El paro que se inició a las 05H00 hora local (03H00 GMT) afectó a los aeropuertos de Frankfurt, Münich, Düsseldorf, Bonn/Colonia, Stuttgart, Bremen y Hannover. Los empleados públicos regresaron a sus labores hacia las 14H30, (12H30 GMT).

La aerolínea alemana Lufthansa, la mayor compañía europea, informó el lunes en la noche la cancelación este martes de al menos 400 vuelos de los mil 800 que tiene programados de media a diario.

La huelga tuvo lugar un día antes de la reanudación de las negociaciones para el convenio colectivo entre el sindicato de trabajadores públicos Ver.di y la patronal alemana, representada por el Estado y la federación de municipios, que se celebran en Potsdam, junto a Berlín.

Ver.di refuerza sus exigencias para alcanzar un incremento salarial de hasta el 6,5 por ciento, mientras la patronal había hecho una oferta del 3,3 por ciento de forma gradual para los próximos dos años.

Los paros de advertencia, como los califica el sindicato, están siendo ejecutados por los empleados de los servicios de tráfico en tierra, los trabajadores de carga y descarga y el personal de los controles de seguridad.

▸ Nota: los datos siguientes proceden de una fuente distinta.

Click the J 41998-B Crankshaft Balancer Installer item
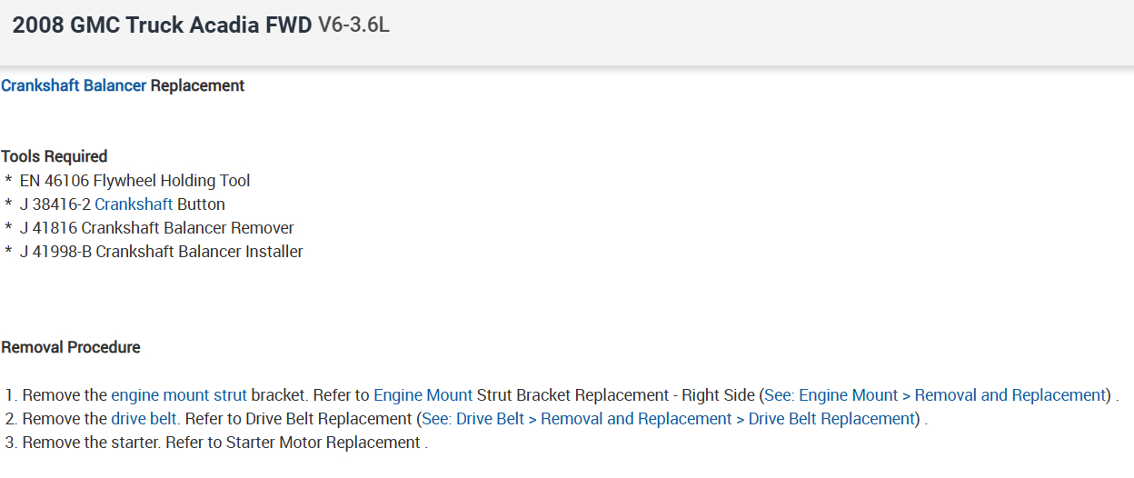 pos(161,252)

Desde hace tres semanas las protestas se han hecho sentir en las regiones de Hesse, Baviera y Baden-Württemberg en la que los trabajadores de los servicios públicos, como el transporte, la educación y los servicios de limpieza exigen aumentos salariales.

"Lo que los trabajadores del sector público han puesto de momento sobre la mesa constituye una reducción programada del salario real" al no compensar la inflación, declaró el presidente del sindicato Ver.di, Frank Bsirske, en una protesta en Münich, en la que asistieron unas 10 mil personas el 19 de marzo.

Las diferencias entre patronal y trabajadores en varios sectores son tales en la actualidad que el sindicato Ver.di no ha descartado que sea necesario convocar paros nacionales en los servicios públicos, la metalurgia, el sector bancarios y las telecomunicaciones durante el próximo mayo para seguir presionando.

El presidente de Ver.di, Frank Bsirske, afirmó que la posibilidad de una protesta "indefinida" en el sector público a nivel federal y regional es del 50 por ciento.